A man opposite her didn't look up. His posture was exact. His voice flatter than his expression.

"We didn't."

"They were hit without warning. No breach records. No survivors."

All seven members of the group had been engaged in conversation, to avoid being noticed, Elara ducked down from the window.

"Not one?"

A different voice responded—this one calmer, more measured:

"I can't say as far as kynenn, but no instructors. Not in any of the three Foundations."

Elara stiffened. Three? It's been no more than two days since they came to the third sector, and that'd only been the second. Elara felt her cheekbone begin to rise, her eye twitched under tension.

"So someone finally did what the outsiders always begged for."

A quiet, flat scoff cut in.

"Incompetent rodents. They just started something."

The woman from before gave a small, fond-sounding laugh.

"And rodents multiply."

"Let them. Let them crawl up from the cracks. We'll step on them when they matter."

Elara's gaze tracked the speakers. She couldn't tell which name belonged to which face, but the hierarchy was obvious. They didn't debate.

Then something flickered across the projection—a paused frame. Elara's face. Midstep. Her badge was caught in a scan.

"Speaking of," one said dryly, "we've got company."

Someone laughed again—low, indulgent. "Sector Three survivors. Bolder than I gave them credit for."

"Some dogs come back to their masters," said the flat-voiced man. "Maybe she'll save us a headache."

"You mean—"

"If he starts asking questions, it becomes our problem," the flat voice cut the other off.

Another pause.

"Screw him," said the colder woman.

Elara shifted back from the wall, breath tight behind her ribs. Her mind moved faster than her pulse—faster than caution wanted it to.

She hadn't caught everything, couldn't place each voice, but the tone was clear. Cold. Self-assured. Distant from consequence. Whoever they were, they spoke like the blood hadn't been fresh enough.
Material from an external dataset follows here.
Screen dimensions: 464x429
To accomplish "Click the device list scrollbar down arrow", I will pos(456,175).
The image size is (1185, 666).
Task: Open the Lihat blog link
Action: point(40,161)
As if they were but so insignificant.

She blinked, eyes adjusting as she eased away from the panel lip. Her fingers hovered over the door's release mechanism.

Three Foundations. They are trying to cut costs, kill us off for their leisure.
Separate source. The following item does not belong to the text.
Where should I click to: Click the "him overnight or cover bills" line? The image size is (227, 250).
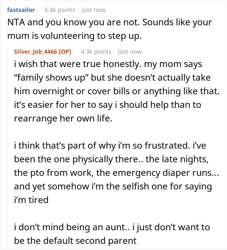pyautogui.click(x=81, y=92)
She didn't know what she expected to find up here. Monsters yes, but some things didn't require surprise to hold its impact. What she found was proud of their wrong doings, yet elegant. Seven shadows hidden behind confidence and white light.

She thumbed the release.

The door slid open softly, a slow arc of pressureless air, soft as a sigh. The chamber didn't react. No heads turned. The conversation had already ended.
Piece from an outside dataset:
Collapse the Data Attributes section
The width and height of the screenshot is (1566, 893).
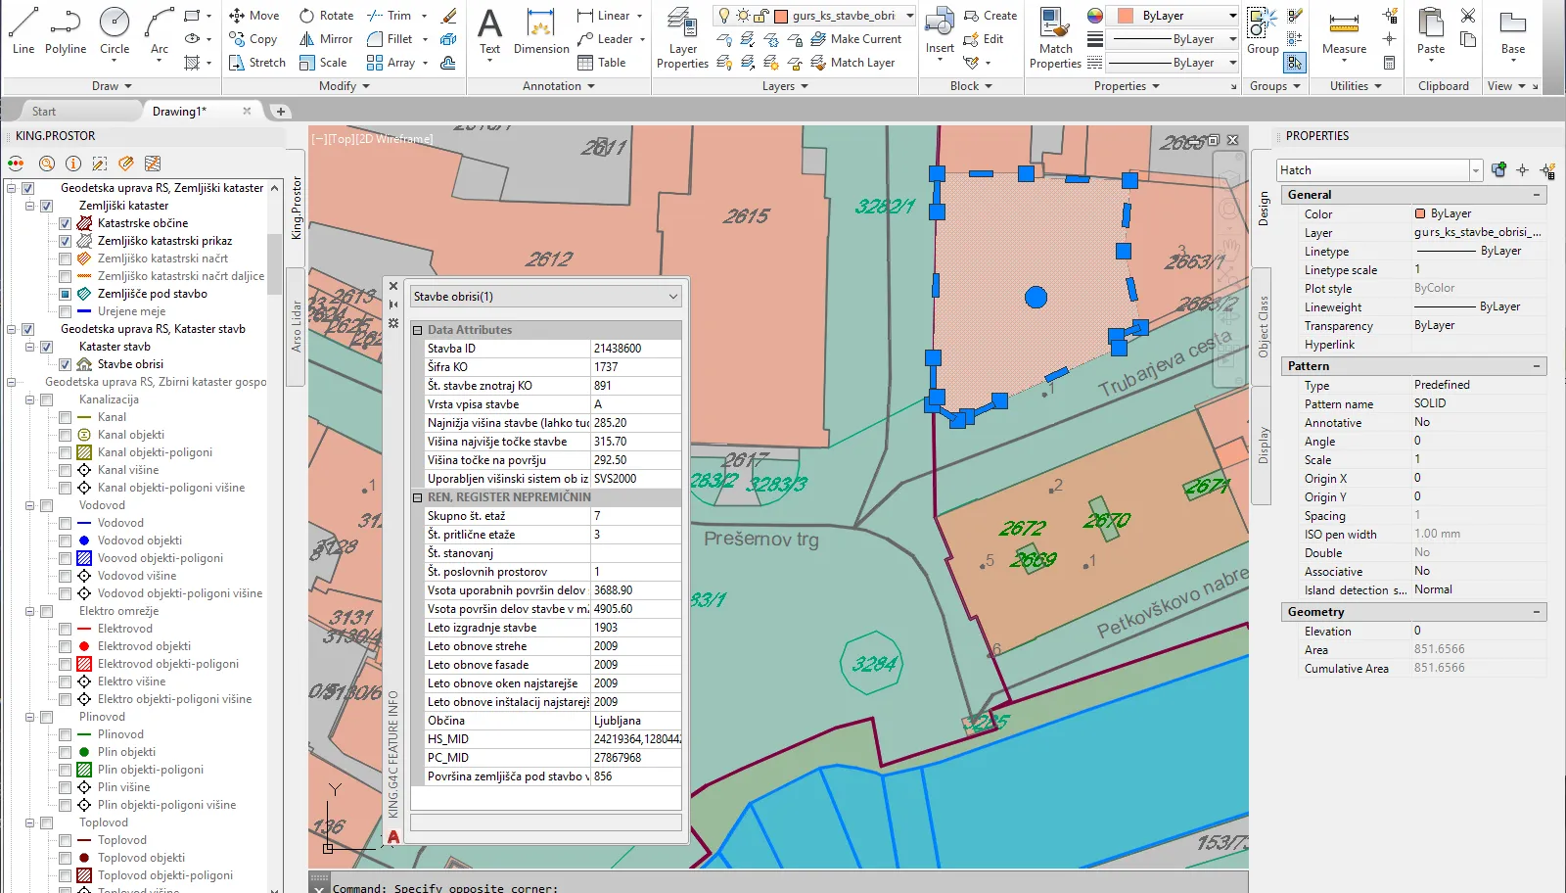click(x=418, y=330)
Seven sets of eyes fell on her like passing weather. And of course, none were surprised. Nearly intrigued they were.

She stepped forward anyway.

Elara's voice cracked out, raw: "Where is Hikari?"

Silence. Then a lazy exchange of glances, amusement playing at the edge of a few mouths.

When no one answered, something in Elara felt disrespected even further. She charged—no plan or finesse. Her fist flashed out at the nearest figure: a woman with obsidian eyes.

The woman stepped aside, barely acknowledging the swing.

"This has to happen now?" one of the men muttered, side-eying the exchange.

A woman at the far left smirked, "You want it to stop, stop it yourself."

Elara attacked again, desperate. The council woman blocked her, hardly wasting effort—she didn't even bother to stand. "Darling, you must calm down. You'll tire yourself out. We've survived worse tantrums."

"That's generous," another woman said, dry. "You don't show me that much compassion"

Elara gasped, her momentum already fading. They watched as if witnessing a child's outburst.

Someone finally sighed.

"Fine. Rhea—deal with it. I can only imagine how bad you want to."

Rhea's eyes stayed locked into the action, her irritation clear.

"Last time I did, you all complained about the mess. Handle your own problems for once."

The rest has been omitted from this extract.